**Task instructions**
Print the listing once more, exactly as it stands.
------ Provided records
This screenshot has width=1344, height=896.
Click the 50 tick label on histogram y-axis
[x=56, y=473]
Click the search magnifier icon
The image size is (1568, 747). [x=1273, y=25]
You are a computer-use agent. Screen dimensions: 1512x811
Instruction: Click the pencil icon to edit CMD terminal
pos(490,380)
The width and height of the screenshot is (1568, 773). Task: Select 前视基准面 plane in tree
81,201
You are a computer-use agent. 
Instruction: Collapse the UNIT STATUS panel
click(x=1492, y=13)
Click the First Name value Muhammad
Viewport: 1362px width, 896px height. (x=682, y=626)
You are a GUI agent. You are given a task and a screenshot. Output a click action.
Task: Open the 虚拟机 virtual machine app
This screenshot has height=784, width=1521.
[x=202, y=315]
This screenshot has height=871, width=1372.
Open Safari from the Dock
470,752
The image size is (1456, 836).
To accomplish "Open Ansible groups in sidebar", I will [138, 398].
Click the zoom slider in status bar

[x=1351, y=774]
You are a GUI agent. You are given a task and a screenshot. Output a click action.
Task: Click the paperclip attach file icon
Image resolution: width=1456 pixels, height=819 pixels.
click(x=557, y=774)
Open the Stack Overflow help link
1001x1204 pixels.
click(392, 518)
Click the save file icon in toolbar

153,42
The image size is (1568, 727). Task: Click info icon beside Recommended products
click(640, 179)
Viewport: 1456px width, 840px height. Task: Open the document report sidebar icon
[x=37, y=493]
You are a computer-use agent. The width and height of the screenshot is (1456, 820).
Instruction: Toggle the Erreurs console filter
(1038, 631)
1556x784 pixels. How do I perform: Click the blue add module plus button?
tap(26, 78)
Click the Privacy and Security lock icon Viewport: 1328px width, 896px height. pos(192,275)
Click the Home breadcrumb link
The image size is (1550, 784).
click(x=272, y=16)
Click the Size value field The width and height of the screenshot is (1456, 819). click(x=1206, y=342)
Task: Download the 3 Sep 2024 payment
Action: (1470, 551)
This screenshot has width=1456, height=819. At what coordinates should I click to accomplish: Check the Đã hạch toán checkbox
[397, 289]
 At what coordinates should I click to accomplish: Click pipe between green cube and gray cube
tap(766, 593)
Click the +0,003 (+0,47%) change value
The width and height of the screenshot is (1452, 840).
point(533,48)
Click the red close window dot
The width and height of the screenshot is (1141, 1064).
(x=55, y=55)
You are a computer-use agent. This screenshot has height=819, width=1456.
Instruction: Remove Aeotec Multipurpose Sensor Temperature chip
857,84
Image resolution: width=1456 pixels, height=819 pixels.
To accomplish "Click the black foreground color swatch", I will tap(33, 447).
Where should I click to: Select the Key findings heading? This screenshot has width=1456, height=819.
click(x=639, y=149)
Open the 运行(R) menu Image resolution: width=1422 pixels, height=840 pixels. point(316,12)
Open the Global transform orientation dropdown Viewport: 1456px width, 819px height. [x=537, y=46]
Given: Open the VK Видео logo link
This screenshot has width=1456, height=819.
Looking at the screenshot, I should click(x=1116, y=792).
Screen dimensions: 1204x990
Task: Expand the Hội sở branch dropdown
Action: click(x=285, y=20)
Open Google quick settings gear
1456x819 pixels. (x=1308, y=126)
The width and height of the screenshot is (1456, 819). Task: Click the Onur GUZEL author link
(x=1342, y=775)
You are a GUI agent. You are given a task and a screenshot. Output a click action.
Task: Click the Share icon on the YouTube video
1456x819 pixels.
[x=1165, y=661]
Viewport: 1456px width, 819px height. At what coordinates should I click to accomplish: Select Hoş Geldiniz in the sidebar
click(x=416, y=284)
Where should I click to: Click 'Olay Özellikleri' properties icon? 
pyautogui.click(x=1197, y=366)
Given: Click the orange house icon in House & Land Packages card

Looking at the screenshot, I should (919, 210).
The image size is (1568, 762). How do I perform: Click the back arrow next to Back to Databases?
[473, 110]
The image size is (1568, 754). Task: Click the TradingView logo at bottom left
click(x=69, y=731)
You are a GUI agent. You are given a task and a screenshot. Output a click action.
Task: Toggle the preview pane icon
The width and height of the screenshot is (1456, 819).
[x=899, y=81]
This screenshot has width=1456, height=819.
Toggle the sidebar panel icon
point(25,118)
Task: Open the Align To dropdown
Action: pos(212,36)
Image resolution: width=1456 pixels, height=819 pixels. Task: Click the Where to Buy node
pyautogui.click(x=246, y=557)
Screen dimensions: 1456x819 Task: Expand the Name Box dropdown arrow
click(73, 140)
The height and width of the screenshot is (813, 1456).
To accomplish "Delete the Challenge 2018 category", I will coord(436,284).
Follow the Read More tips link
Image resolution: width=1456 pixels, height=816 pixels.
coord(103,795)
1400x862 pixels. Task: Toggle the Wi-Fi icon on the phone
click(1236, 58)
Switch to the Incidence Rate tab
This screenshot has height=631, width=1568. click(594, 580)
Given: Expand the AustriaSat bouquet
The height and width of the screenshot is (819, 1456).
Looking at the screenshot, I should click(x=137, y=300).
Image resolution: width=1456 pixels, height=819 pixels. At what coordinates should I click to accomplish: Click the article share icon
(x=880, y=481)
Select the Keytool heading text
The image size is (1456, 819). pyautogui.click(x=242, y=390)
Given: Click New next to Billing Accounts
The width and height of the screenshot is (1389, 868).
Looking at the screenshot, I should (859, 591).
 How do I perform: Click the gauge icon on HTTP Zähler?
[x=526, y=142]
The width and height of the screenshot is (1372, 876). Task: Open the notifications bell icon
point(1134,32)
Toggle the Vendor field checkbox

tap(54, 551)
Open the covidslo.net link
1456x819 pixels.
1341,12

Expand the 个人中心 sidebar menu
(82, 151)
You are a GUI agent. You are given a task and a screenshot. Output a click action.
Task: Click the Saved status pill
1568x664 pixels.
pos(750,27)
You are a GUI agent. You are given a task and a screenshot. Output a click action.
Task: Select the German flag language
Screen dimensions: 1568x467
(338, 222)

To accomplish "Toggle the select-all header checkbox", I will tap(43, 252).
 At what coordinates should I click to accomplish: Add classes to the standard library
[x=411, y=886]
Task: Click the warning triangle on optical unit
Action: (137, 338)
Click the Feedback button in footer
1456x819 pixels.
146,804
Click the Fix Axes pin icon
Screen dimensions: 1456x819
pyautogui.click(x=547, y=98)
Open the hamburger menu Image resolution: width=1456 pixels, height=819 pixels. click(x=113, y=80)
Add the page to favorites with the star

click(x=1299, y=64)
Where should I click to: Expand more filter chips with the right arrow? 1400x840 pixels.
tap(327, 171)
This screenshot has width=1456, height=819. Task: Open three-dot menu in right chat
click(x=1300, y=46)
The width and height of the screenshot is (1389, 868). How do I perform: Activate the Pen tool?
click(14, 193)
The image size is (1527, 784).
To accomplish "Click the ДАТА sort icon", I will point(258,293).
------------
**Answer to the problem**
This screenshot has width=1344, height=896.
Click the 50 tick label on histogram y-axis
[x=56, y=473]
Click the search magnifier icon
The image size is (1568, 747). [x=1273, y=25]
You are a computer-use agent. Screen dimensions: 1512x811
Instruction: Click the pencil icon to edit CMD terminal
pos(490,380)
The width and height of the screenshot is (1568, 773). Task: Select 前视基准面 plane in tree
81,201
You are a computer-use agent. 
Instruction: Collapse the UNIT STATUS panel
click(x=1492, y=13)
Click the First Name value Muhammad
Viewport: 1362px width, 896px height. (x=682, y=626)
You are a GUI agent. You are given a task and a screenshot. Output a click action.
Task: Open the 虚拟机 virtual machine app
This screenshot has height=784, width=1521.
[x=202, y=315]
This screenshot has height=871, width=1372.
Open Safari from the Dock
470,752
The image size is (1456, 836).
To accomplish "Open Ansible groups in sidebar", I will [138, 398].
Click the zoom slider in status bar

[x=1351, y=774]
You are a GUI agent. You are given a task and a screenshot. Output a click action.
Task: Click the paperclip attach file icon
Image resolution: width=1456 pixels, height=819 pixels.
click(x=557, y=774)
Open the Stack Overflow help link
1001x1204 pixels.
click(392, 518)
Click the save file icon in toolbar

153,42
The image size is (1568, 727). Task: Click info icon beside Recommended products
click(640, 179)
Viewport: 1456px width, 840px height. Task: Open the document report sidebar icon
[x=37, y=493]
You are a computer-use agent. The width and height of the screenshot is (1456, 820).
Instruction: Toggle the Erreurs console filter
(1038, 631)
1556x784 pixels. How do I perform: Click the blue add module plus button?
tap(26, 78)
Click the Privacy and Security lock icon Viewport: 1328px width, 896px height. pos(192,275)
Click the Home breadcrumb link
The image size is (1550, 784).
click(x=272, y=16)
Click the Size value field The width and height of the screenshot is (1456, 819). click(x=1206, y=342)
Task: Download the 3 Sep 2024 payment
Action: (1470, 551)
This screenshot has width=1456, height=819. At what coordinates should I click to accomplish: Check the Đã hạch toán checkbox
[397, 289]
 At what coordinates should I click to accomplish: Click pipe between green cube and gray cube
tap(766, 593)
Click the +0,003 (+0,47%) change value
The width and height of the screenshot is (1452, 840).
point(533,48)
Click the red close window dot
The width and height of the screenshot is (1141, 1064).
(x=55, y=55)
You are a computer-use agent. This screenshot has height=819, width=1456.
Instruction: Remove Aeotec Multipurpose Sensor Temperature chip
857,84
Image resolution: width=1456 pixels, height=819 pixels.
To accomplish "Click the black foreground color swatch", I will tap(33, 447).
Where should I click to: Select the Key findings heading? This screenshot has width=1456, height=819.
click(x=639, y=149)
Open the 运行(R) menu Image resolution: width=1422 pixels, height=840 pixels. point(316,12)
Open the Global transform orientation dropdown Viewport: 1456px width, 819px height. [x=537, y=46]
Given: Open the VK Видео logo link
This screenshot has width=1456, height=819.
Looking at the screenshot, I should click(x=1116, y=792).
Screen dimensions: 1204x990
Task: Expand the Hội sở branch dropdown
Action: click(x=285, y=20)
Open Google quick settings gear
1456x819 pixels. (x=1308, y=126)
The width and height of the screenshot is (1456, 819). Task: Click the Onur GUZEL author link
(x=1342, y=775)
You are a GUI agent. You are given a task and a screenshot. Output a click action.
Task: Click the Share icon on the YouTube video
1456x819 pixels.
[x=1165, y=661]
Viewport: 1456px width, 819px height. At what coordinates should I click to accomplish: Select Hoş Geldiniz in the sidebar
click(x=416, y=284)
Where should I click to: Click 'Olay Özellikleri' properties icon? 
pyautogui.click(x=1197, y=366)
Given: Click the orange house icon in House & Land Packages card

Looking at the screenshot, I should (919, 210).
The image size is (1568, 762). How do I perform: Click the back arrow next to Back to Databases?
[473, 110]
The image size is (1568, 754). Task: Click the TradingView logo at bottom left
click(x=69, y=731)
You are a GUI agent. You are given a task and a screenshot. Output a click action.
Task: Toggle the preview pane icon
The width and height of the screenshot is (1456, 819).
[x=899, y=81]
This screenshot has width=1456, height=819.
Toggle the sidebar panel icon
point(25,118)
Task: Open the Align To dropdown
Action: pos(212,36)
Image resolution: width=1456 pixels, height=819 pixels. Task: Click the Where to Buy node
pyautogui.click(x=246, y=557)
Screen dimensions: 1456x819 Task: Expand the Name Box dropdown arrow
click(73, 140)
The height and width of the screenshot is (813, 1456).
To accomplish "Delete the Challenge 2018 category", I will coord(436,284).
Follow the Read More tips link
Image resolution: width=1456 pixels, height=816 pixels.
coord(103,795)
1400x862 pixels. Task: Toggle the Wi-Fi icon on the phone
click(1236, 58)
Switch to the Incidence Rate tab
This screenshot has height=631, width=1568. click(594, 580)
Given: Expand the AustriaSat bouquet
The height and width of the screenshot is (819, 1456).
Looking at the screenshot, I should click(x=137, y=300).
Image resolution: width=1456 pixels, height=819 pixels. At what coordinates should I click to accomplish: Click the article share icon
(x=880, y=481)
Select the Keytool heading text
The image size is (1456, 819). pyautogui.click(x=242, y=390)
Given: Click New next to Billing Accounts
The width and height of the screenshot is (1389, 868).
Looking at the screenshot, I should (859, 591).
 How do I perform: Click the gauge icon on HTTP Zähler?
[x=526, y=142]
The width and height of the screenshot is (1372, 876). Task: Open the notifications bell icon
point(1134,32)
Toggle the Vendor field checkbox

tap(54, 551)
Open the covidslo.net link
1456x819 pixels.
1341,12

Expand the 个人中心 sidebar menu
(82, 151)
You are a GUI agent. You are given a task and a screenshot. Output a click action.
Task: Click the Saved status pill
1568x664 pixels.
pos(750,27)
You are a GUI agent. You are given a task and a screenshot. Output a click action.
Task: Select the German flag language
Screen dimensions: 1568x467
(338, 222)

To accomplish "Toggle the select-all header checkbox", I will tap(43, 252).
 At what coordinates should I click to accomplish: Add classes to the standard library
[x=411, y=886]
Task: Click the warning triangle on optical unit
Action: (137, 338)
Click the Feedback button in footer
1456x819 pixels.
146,804
Click the Fix Axes pin icon
Screen dimensions: 1456x819
pyautogui.click(x=547, y=98)
Open the hamburger menu Image resolution: width=1456 pixels, height=819 pixels. click(x=113, y=80)
Add the page to favorites with the star

click(x=1299, y=64)
Where should I click to: Expand more filter chips with the right arrow? 1400x840 pixels.
tap(327, 171)
This screenshot has width=1456, height=819. Task: Open three-dot menu in right chat
click(x=1300, y=46)
The width and height of the screenshot is (1389, 868). How do I perform: Activate the Pen tool?
click(14, 193)
The image size is (1527, 784).
To accomplish "Click the ДАТА sort icon", I will point(258,293).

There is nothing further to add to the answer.